# [DOMANDE SUL TESTO]
A - Nel testo sull'operato del ministro Lamorgese, quale battuta ricorrente riassume la filosofia dell'inquilina del Viminale?
B - Scrivi il seguito del testo sull'operato del ministro Lamorgese, partendo subito dopo la sua ultima frase.

Purtroppo si sta trasformando in una costante che tradisce la filosofia dell'attuale inquilina del Viminale, sintetizzata in una battuta ricorrente: «Per evitare guai maggiori». Quest'estate il rave party che mise a soqquadro le campagne del viterbese, quel raduno illegale affollato di «punkabbestia» in cui ci scappò pure il morto, non fu interrotto dalle forze dell'ordine, appunto, «per evitare guai maggiori»; sempre «per evitare guai maggiori» non è stato impedito sabato scorso ad un gruppo di delinquenti che si rifanno al folklore del ventennio di irrompere nella sede della Cgil, benché il proposito fosse stato annunciato dal palco della manifestazione No pass di Roma.
Si potrebbero fare altri esempi dello stesso segno, ma bastano questi per dimostrare che nell'operato del ministro Lamorgese, con tutto il rispetto, c'è un eccesso di politicismo che magari nasconde un'inattitudine ad operare nelle situazioni di emergenza e che finisce per tradire una sensazione pericolosa di paura nella gestione degli imprevisti. Questo atteggiamento che qualcuno erroneamente definirà «democratico» e «dialogante», in fin dei conti è la via più semplice per non decidere, per non scegliere, in definitiva, per non assumersi nessuna responsabilità. Solo che succede oggi, succede domani, nell'immaginario collettivo il vietato, l'illegale diventa possibile e si finisce per minare l'autorità dello Stato. Soprattutto, capita l'irreparabile, viene violata la sacra sede del sindacato, si usano paroloni e retorica a buon mercato, si processa la Meloni perché secondo la sinistra non taglia i legami con il fascismo, ma l'ovvio non si fa: nessuno paga. Resta al suo posto il capo della Digos che, secondo le voci di corridoio, si era fidato della promessa dei caporioni di Forza Nuova di risparmiare la sede della Cgil; come pure quei responsabili dei servizi segreti che non sono riusciti a carpire un segreto alla luce del sole.

# [VOCI DEL DATASET]
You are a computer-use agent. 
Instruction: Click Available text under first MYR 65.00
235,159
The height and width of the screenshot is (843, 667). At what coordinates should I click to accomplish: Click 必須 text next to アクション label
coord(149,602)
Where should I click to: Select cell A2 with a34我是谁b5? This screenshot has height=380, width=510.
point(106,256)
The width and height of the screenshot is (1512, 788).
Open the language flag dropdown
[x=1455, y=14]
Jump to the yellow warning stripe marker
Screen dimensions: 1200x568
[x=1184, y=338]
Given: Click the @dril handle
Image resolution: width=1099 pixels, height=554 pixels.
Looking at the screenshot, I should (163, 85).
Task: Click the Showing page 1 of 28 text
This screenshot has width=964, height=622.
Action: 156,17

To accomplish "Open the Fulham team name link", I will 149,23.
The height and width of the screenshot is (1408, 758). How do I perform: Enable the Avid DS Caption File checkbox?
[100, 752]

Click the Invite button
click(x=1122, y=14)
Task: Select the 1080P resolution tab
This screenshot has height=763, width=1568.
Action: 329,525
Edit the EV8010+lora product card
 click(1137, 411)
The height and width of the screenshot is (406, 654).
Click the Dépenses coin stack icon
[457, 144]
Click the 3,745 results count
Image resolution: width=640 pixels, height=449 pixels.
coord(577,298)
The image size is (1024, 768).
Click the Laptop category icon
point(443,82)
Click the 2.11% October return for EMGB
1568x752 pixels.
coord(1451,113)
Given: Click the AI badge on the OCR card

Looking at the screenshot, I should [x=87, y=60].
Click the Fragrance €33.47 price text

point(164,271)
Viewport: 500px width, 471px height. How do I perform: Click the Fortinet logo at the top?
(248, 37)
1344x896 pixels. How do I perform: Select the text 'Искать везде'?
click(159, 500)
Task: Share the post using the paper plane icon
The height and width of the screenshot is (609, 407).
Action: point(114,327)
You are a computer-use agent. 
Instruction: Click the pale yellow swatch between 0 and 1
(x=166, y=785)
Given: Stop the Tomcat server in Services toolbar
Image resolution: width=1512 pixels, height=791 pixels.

# [RISPOSTE]
A - «Per evitare guai maggiori».

B -
Ora qui nessuno chiede la testa di qualcuno, si vuole, però, richiamare l'attenzione sul periodo delicato che stiamo attraversando, sul rischio che rendendo sbiadita l'autorità dello Stato germi di anarchia possano diffondersi nel Paese. La giornata di oggi rischia di diventare il palcoscenico di questi meccanismi irrazionali che percorrono la nostra società: una questione squisitamente sanitaria (il vaccino e la sua certificazione, cioè il green pass) è diventata oggetto di una vertenza sindacale nei porti, sulle autostrade, negli uffici pubblici. Per il perverso masochismo di alcune minoranze (portuali, camionisti, dipendenti pubblici) si rischia, addirittura, di bloccare il nostro sistema produttivo mentre l'economia tira e il Paese ha i numeri per risorgere: da una parte si chiede lavoro; dall'altra si blocca il lavoro per rifiutare lo strumento (il vaccino) che ha permesso di riprendere a lavorare. Siamo all'impazzimento generale. Il problema non è la democrazia, ma la dittatura delle minoranze.
Se in questo contesto si appannasse pure l'autorità dello Stato il rischio potrebbe rivelarsi letale.Un rischio di cui un Draghi che non molla sul green pass è consapevole, mentre la Lamorgese di sabato scorso, dispiace dirlo, no.